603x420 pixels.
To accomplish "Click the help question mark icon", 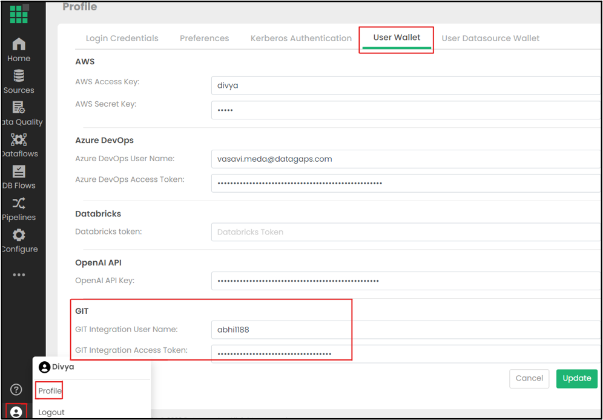I will click(x=16, y=390).
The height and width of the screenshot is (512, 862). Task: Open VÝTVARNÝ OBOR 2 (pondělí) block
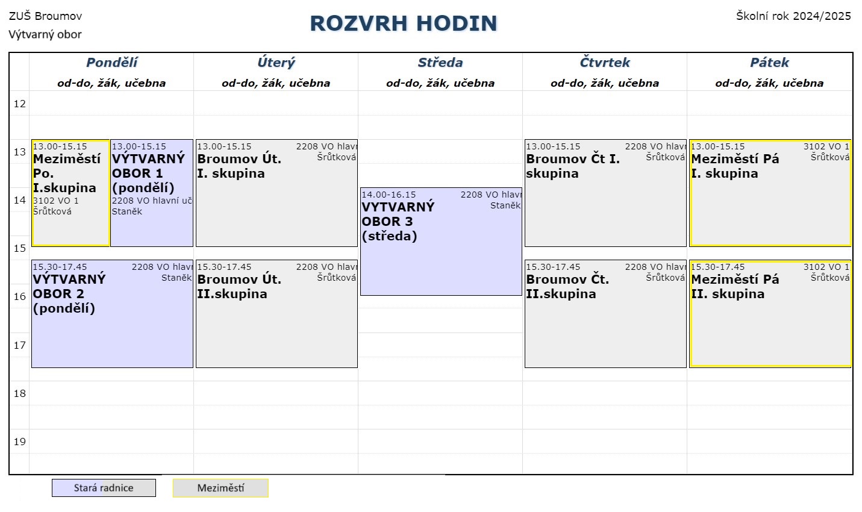click(112, 314)
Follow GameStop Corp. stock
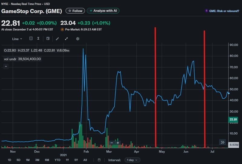The image size is (242, 164). pos(75,11)
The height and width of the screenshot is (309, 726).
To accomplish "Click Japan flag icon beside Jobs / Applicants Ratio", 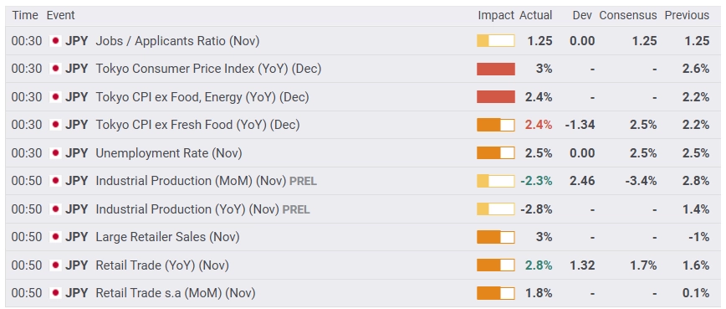I will point(55,41).
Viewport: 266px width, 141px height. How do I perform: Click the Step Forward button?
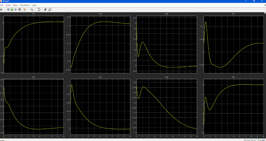(x=15, y=10)
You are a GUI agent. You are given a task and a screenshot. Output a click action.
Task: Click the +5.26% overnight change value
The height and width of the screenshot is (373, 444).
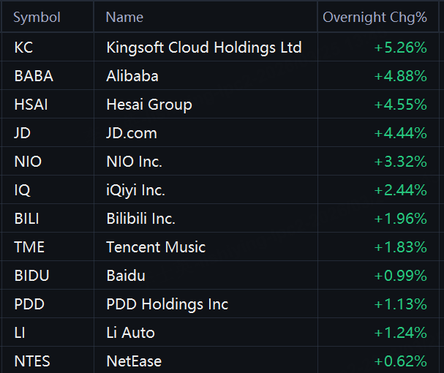pyautogui.click(x=400, y=48)
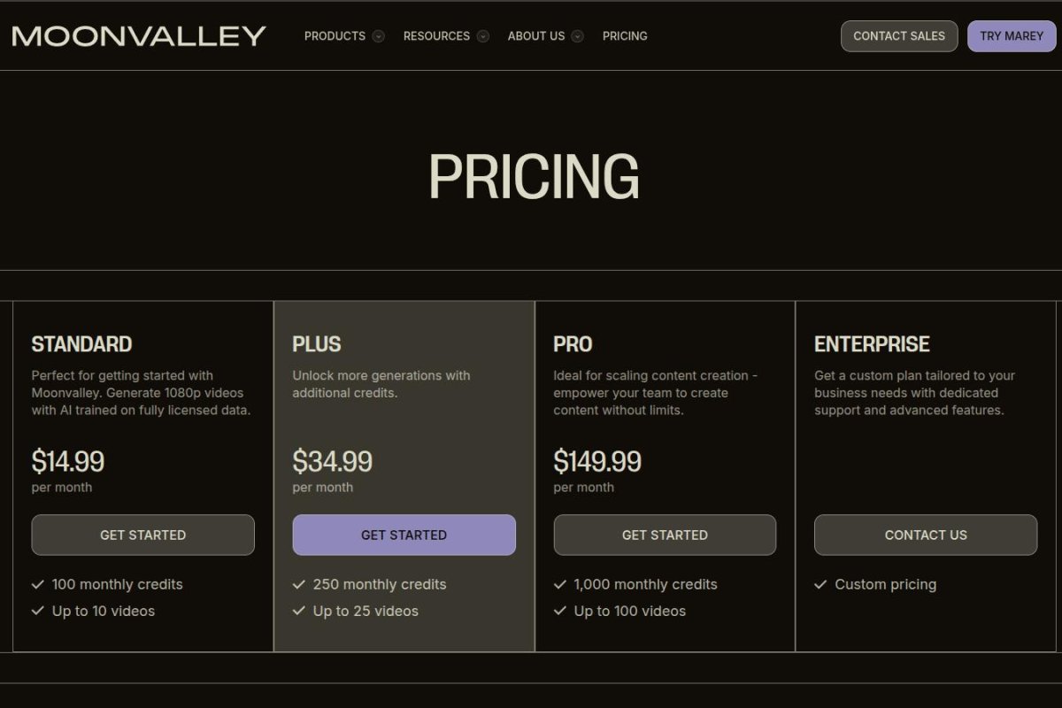Viewport: 1062px width, 708px height.
Task: Click checkmark beside Custom pricing
Action: [x=820, y=584]
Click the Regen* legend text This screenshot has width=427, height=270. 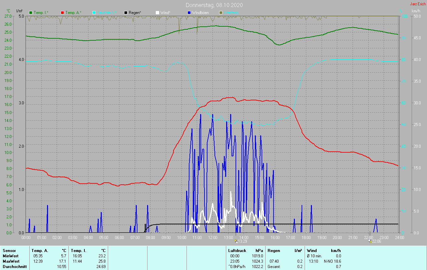point(135,13)
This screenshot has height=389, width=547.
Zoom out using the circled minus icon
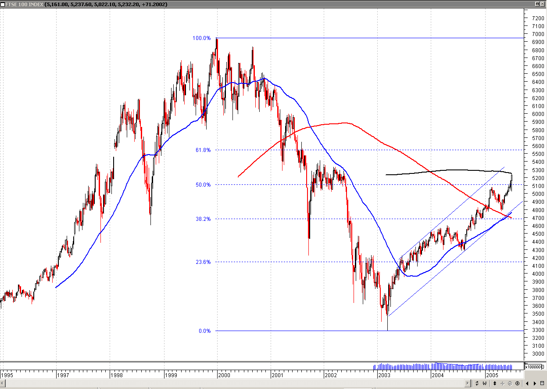point(511,383)
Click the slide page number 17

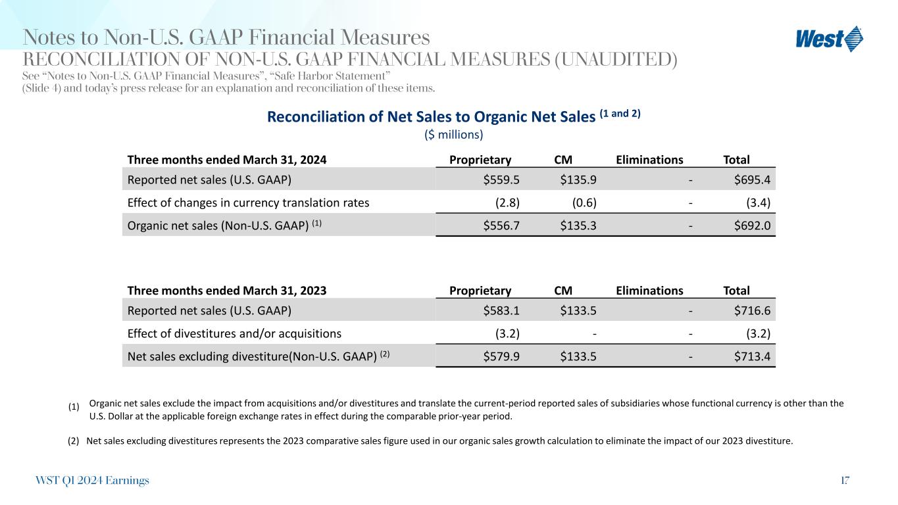pyautogui.click(x=844, y=481)
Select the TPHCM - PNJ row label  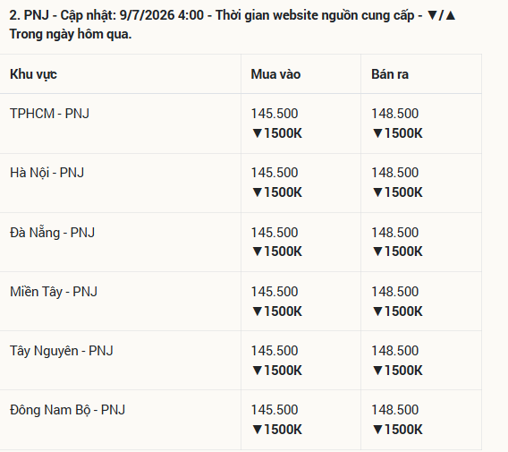point(49,114)
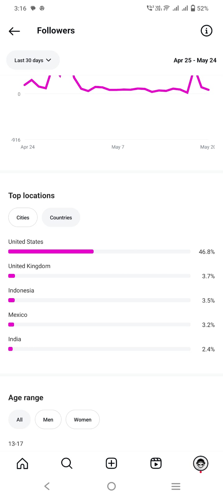Open Android recent apps menu icon
The image size is (223, 497).
[176, 486]
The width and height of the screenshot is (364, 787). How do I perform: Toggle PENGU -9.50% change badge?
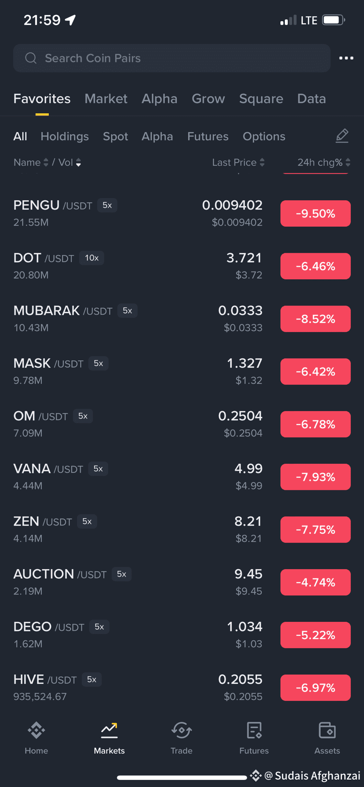point(316,213)
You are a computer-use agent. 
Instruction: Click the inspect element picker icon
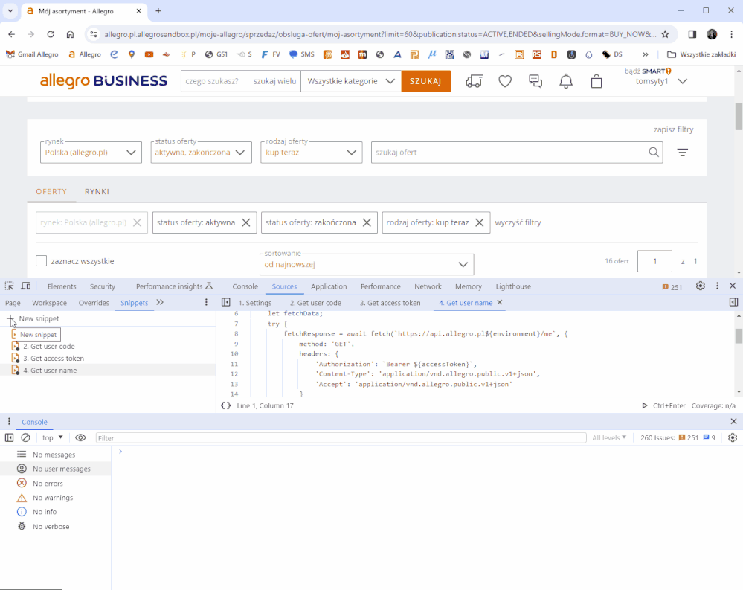tap(10, 286)
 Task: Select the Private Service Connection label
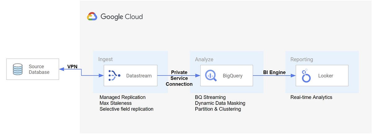pos(179,78)
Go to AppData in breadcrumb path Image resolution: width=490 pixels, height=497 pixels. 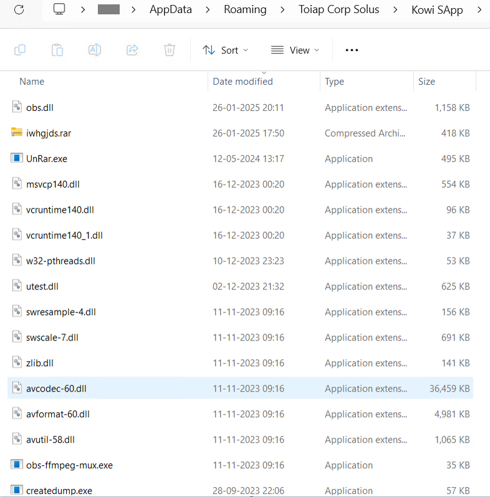point(170,9)
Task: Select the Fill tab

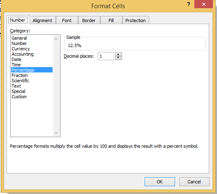Action: point(111,20)
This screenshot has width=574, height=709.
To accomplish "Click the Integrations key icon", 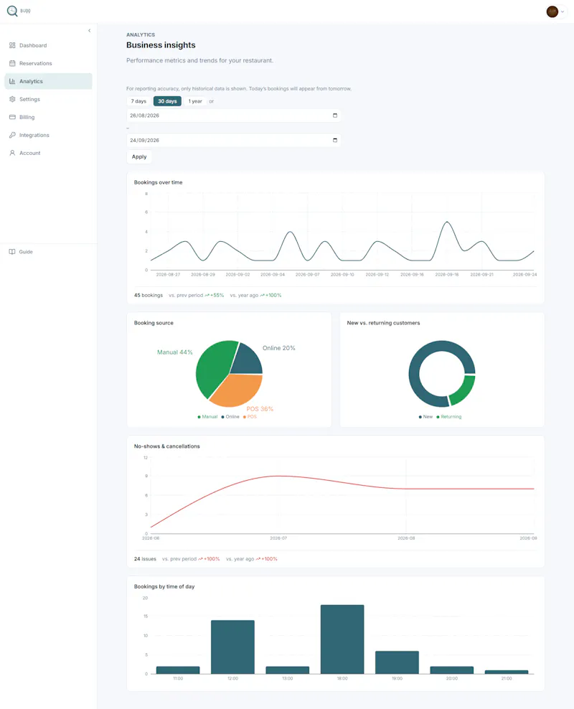I will point(12,135).
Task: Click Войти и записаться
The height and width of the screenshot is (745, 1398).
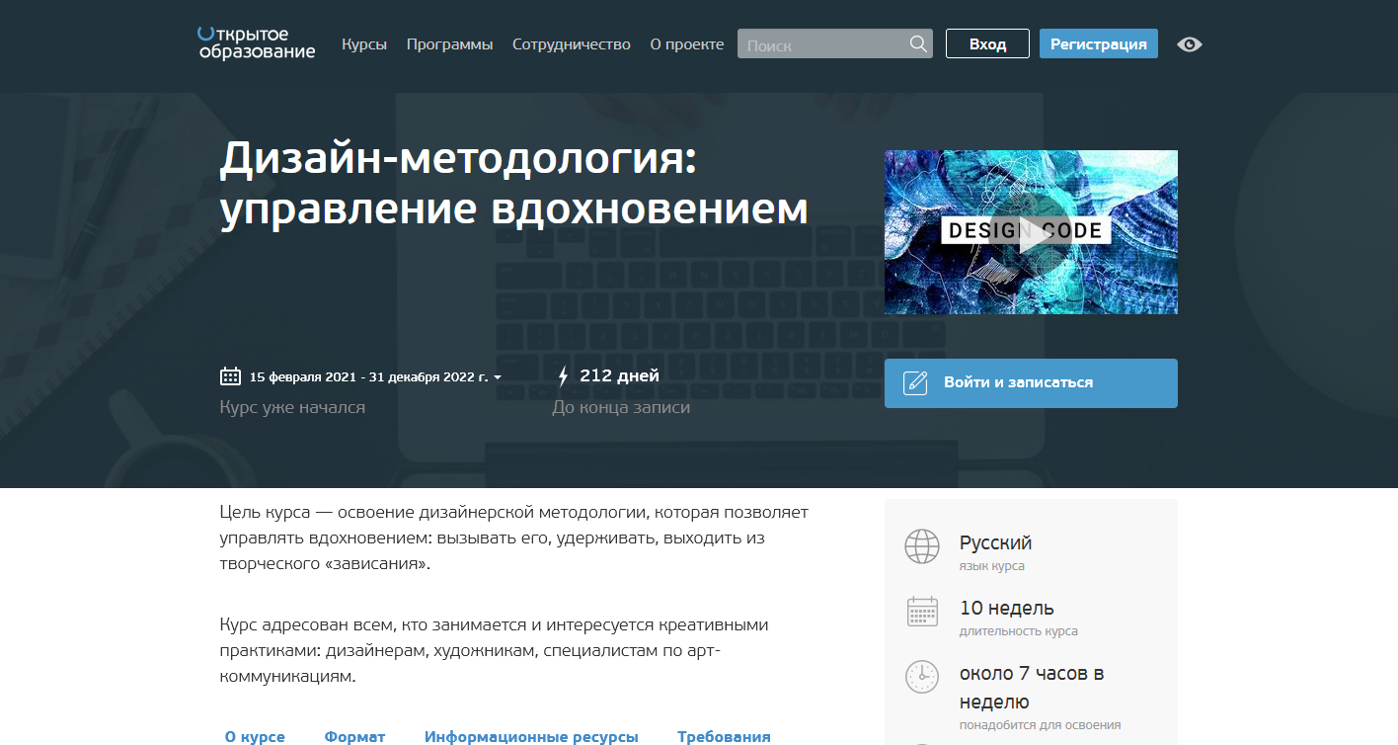Action: click(x=1031, y=383)
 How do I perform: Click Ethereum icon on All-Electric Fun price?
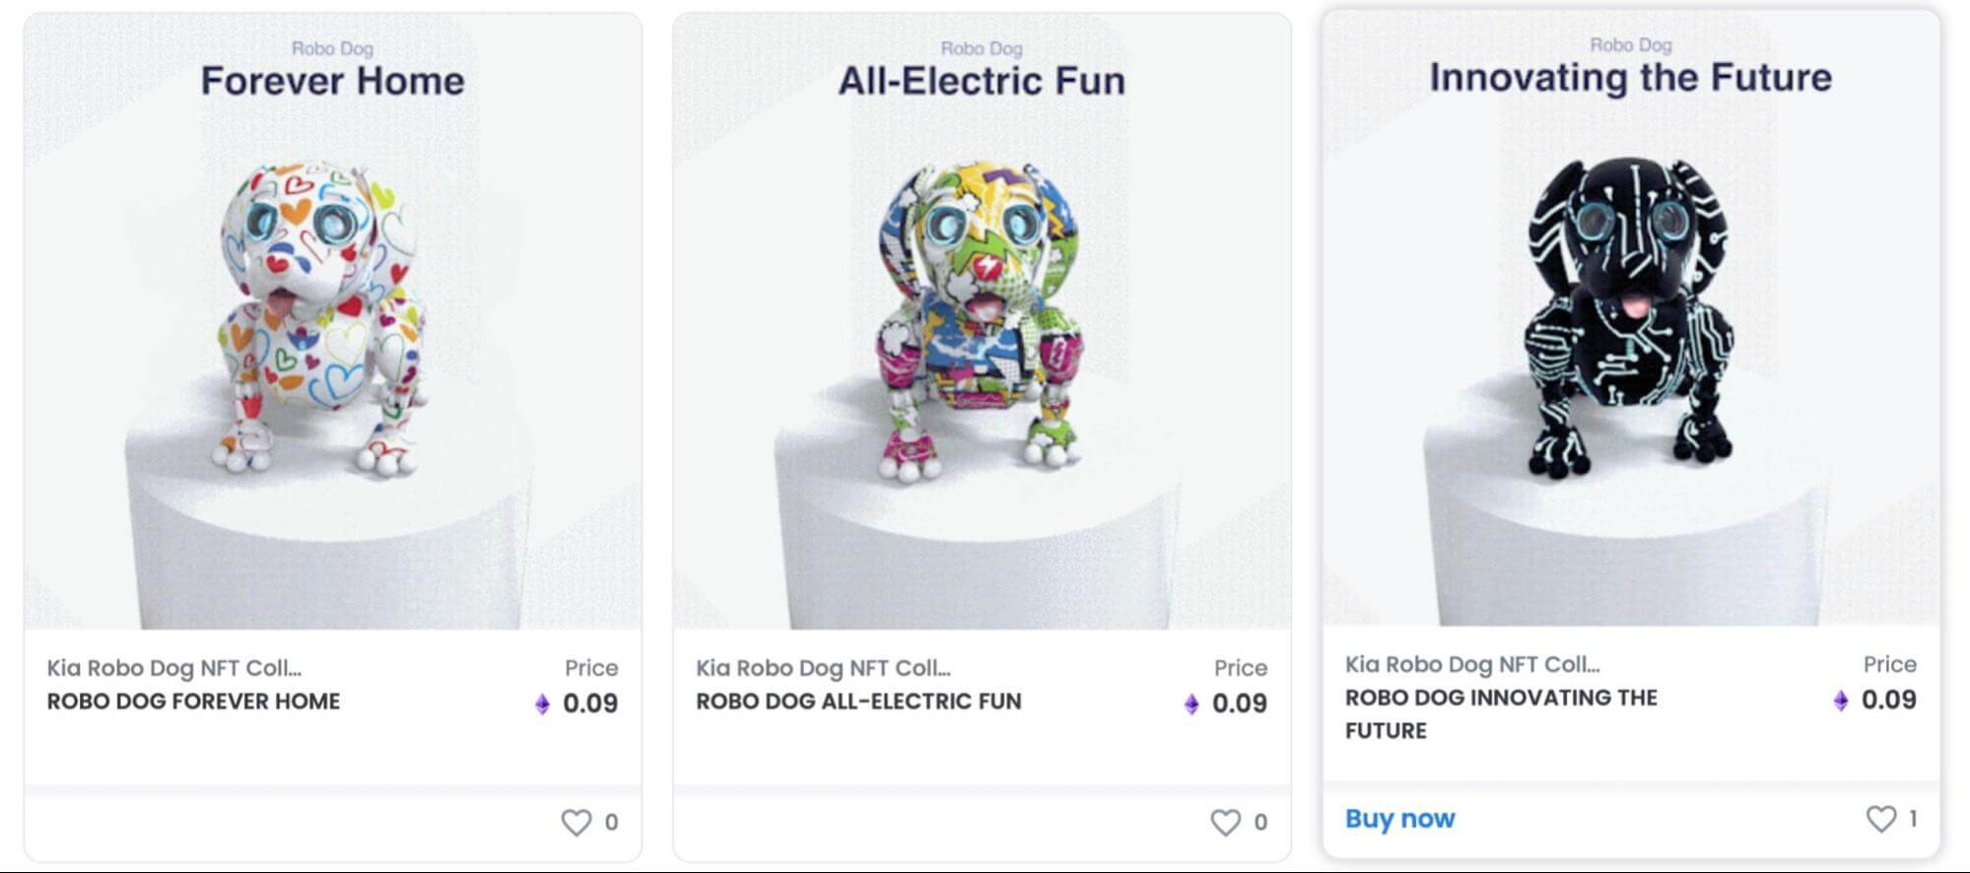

*****

Requirement:
Leaving every picture out, return the lines from the one containing "The height and width of the screenshot is (745, 1398)." through the last line of the records exactly.

Answer box:
The height and width of the screenshot is (745, 1398).
Action: click(x=1031, y=383)
 How do I perform: Click Ethereum icon on All-Electric Fun price?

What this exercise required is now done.